THE PROBLEM — Copy all of the records below word for word, but leave the pictures out.

Start of RECORDS SHOWN

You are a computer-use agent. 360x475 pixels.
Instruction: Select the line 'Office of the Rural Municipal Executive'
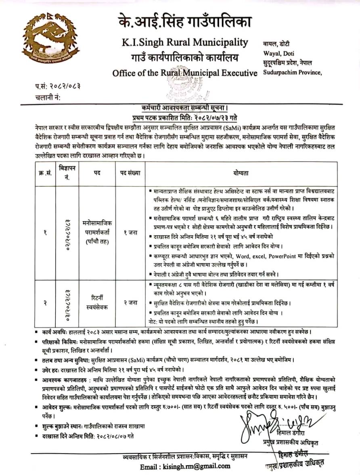point(185,73)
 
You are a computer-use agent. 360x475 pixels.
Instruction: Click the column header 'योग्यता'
point(241,172)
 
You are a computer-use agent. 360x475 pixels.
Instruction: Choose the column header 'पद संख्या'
point(130,172)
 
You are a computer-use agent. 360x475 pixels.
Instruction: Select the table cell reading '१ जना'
point(130,232)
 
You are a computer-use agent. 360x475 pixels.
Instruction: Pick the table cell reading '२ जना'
point(130,302)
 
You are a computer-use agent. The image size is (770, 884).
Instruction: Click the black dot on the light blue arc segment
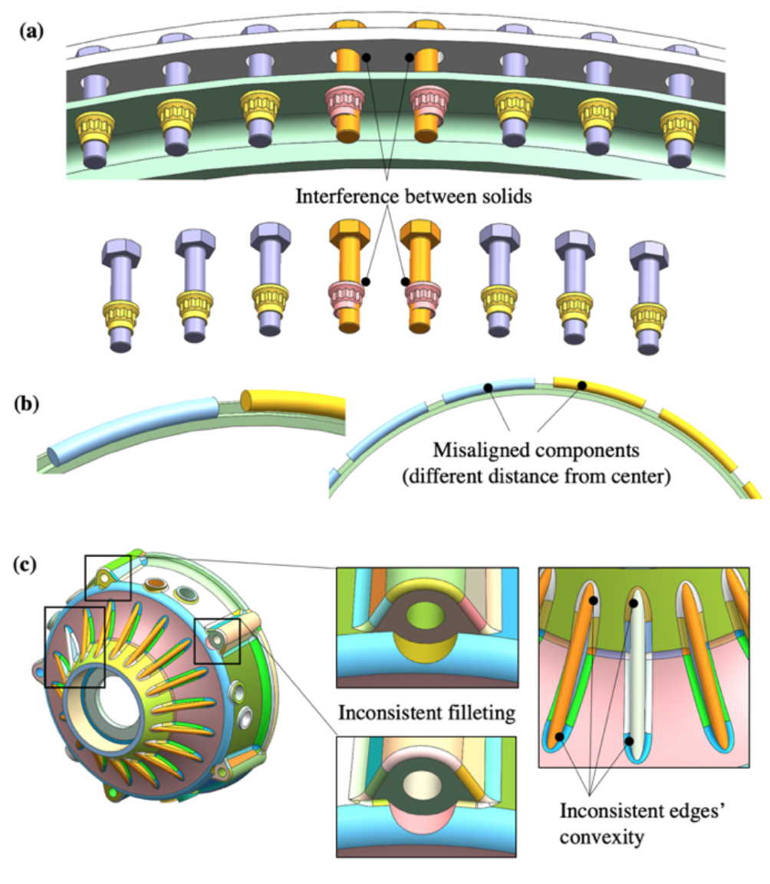pos(488,388)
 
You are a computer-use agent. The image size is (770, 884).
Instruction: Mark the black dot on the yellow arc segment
pos(581,385)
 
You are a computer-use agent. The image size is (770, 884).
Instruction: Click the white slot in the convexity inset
pos(633,675)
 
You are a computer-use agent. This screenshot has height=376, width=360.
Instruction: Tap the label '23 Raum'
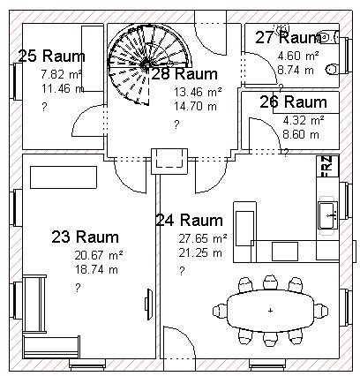coord(86,237)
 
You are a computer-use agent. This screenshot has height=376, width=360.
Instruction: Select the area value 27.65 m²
coord(203,238)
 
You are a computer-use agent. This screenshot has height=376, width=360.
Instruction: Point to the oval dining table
coord(271,310)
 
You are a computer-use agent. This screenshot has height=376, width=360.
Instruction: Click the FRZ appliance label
coord(327,166)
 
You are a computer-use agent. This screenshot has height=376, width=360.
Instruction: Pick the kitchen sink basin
coord(327,215)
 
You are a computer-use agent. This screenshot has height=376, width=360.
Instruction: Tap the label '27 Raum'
coord(289,37)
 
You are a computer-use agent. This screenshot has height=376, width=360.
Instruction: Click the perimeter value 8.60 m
coord(301,134)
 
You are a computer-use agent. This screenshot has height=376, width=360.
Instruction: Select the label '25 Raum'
coord(51,56)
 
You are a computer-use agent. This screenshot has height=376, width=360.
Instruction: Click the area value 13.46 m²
coord(198,92)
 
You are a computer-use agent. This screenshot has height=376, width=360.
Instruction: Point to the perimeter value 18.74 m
coord(96,269)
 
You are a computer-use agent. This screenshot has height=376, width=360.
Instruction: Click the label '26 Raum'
coord(293,102)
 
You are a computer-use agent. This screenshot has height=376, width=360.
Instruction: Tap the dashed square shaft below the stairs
coord(169,162)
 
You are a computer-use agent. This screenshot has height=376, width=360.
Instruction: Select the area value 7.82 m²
coord(61,74)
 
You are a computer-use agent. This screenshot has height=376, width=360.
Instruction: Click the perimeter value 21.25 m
coord(200,252)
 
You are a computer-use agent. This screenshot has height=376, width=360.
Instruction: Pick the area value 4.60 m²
coord(298,56)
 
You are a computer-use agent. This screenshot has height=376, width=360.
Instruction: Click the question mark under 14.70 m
coord(176,124)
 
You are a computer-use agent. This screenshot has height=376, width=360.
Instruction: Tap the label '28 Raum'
coord(184,74)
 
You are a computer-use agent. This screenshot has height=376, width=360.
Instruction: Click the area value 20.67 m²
coord(99,255)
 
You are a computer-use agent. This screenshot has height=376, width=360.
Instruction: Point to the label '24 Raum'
coord(189,220)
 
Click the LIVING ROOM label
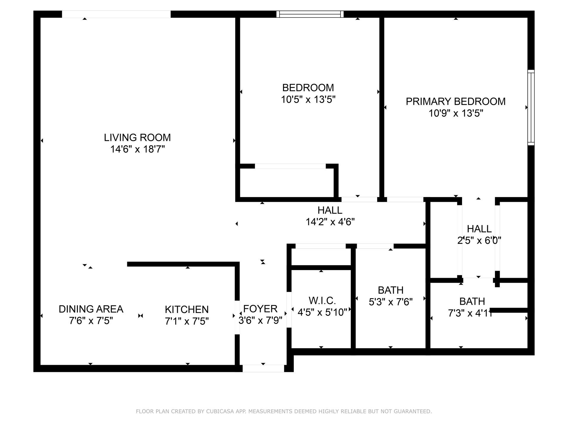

End of RECORDS SHOWN

WRITTEN SOLUTION —
You are a computer-use agent. 360x475 pixels.
Instruction: Select the line 'Office of the Rural Municipal Executive'
point(185,73)
 
You are a computer-use agent. 360x475 pixels.
Instruction: Click the column header 'योग्यता'
point(241,172)
 
You are a computer-use agent. 360x475 pixels.
Instruction: Choose the column header 'पद संख्या'
point(130,172)
 
You are a computer-use agent. 360x475 pixels.
Instruction: Select the table cell reading '१ जना'
point(130,232)
 
You are a computer-use agent. 360x475 pixels.
Instruction: Pick the table cell reading '२ जना'
point(130,302)
 
You are a computer-use agent. The image size is (770, 884).
Instruction: Click the black dot on the light blue arc segment
pos(488,388)
 
You are a computer-use agent. The image size is (770, 884).
Instruction: Mark the black dot on the yellow arc segment
pos(581,385)
 
You are a computer-use agent. The image size is (770, 884).
Instruction: Click the white slot in the convexity inset
pos(633,675)
 
You are a computer-use agent. This screenshot has height=376, width=360.
Instruction: Tap the label '23 Raum'
coord(86,237)
 
You are a computer-use agent. This screenshot has height=376, width=360.
Instruction: Select the area value 27.65 m²
coord(203,238)
 
You are a computer-use agent. This screenshot has height=376, width=360.
Instruction: Point to the oval dining table
coord(271,310)
 
You are a computer-use agent. This screenshot has height=376, width=360.
Instruction: Click the FRZ appliance label
coord(327,166)
 
You are a computer-use agent. This screenshot has height=376, width=360.
Instruction: Pick the kitchen sink basin
coord(327,215)
 
You are a computer-use agent. This screenshot has height=376, width=360.
Instruction: Tap the label '27 Raum'
coord(289,37)
 
You are a computer-use agent. This screenshot has height=376, width=360.
Instruction: Click the perimeter value 8.60 m
coord(301,134)
 
You are a computer-use agent. This screenshot has height=376, width=360.
Instruction: Select the label '25 Raum'
coord(51,56)
 
You are a computer-use agent. This screenshot has height=376, width=360.
Instruction: Click the area value 13.46 m²
coord(198,92)
 
You are a computer-use agent. This screenshot has height=376, width=360.
Instruction: Point to the perimeter value 18.74 m
coord(96,269)
 
You are a computer-use agent. This screenshot has height=376, width=360.
Instruction: Click the label '26 Raum'
coord(293,102)
 
You are a computer-use agent. This screenshot has height=376, width=360.
Instruction: Tap the dashed square shaft below the stairs
coord(169,162)
 
You are a computer-use agent. This screenshot has height=376, width=360.
Instruction: Select the area value 7.82 m²
coord(61,74)
 
You are a computer-use agent. This screenshot has height=376, width=360.
Instruction: Click the perimeter value 21.25 m
coord(200,252)
 
You are a computer-use agent. This screenshot has height=376, width=360.
Instruction: Pick the area value 4.60 m²
coord(298,56)
 
You are a computer-use agent. This screenshot has height=376, width=360.
Instruction: Click the question mark under 14.70 m
coord(176,124)
 
You are a computer-use agent. This screenshot has height=376, width=360.
Instruction: Tap the label '28 Raum'
coord(184,74)
 
You are a computer-use agent. This screenshot has height=376, width=360.
Instruction: Click the area value 20.67 m²
coord(99,255)
 
You are a computer-use agent. This screenshot has height=376, width=360.
Instruction: Point to the label '24 Raum'
coord(189,220)
 
Click the LIVING ROOM label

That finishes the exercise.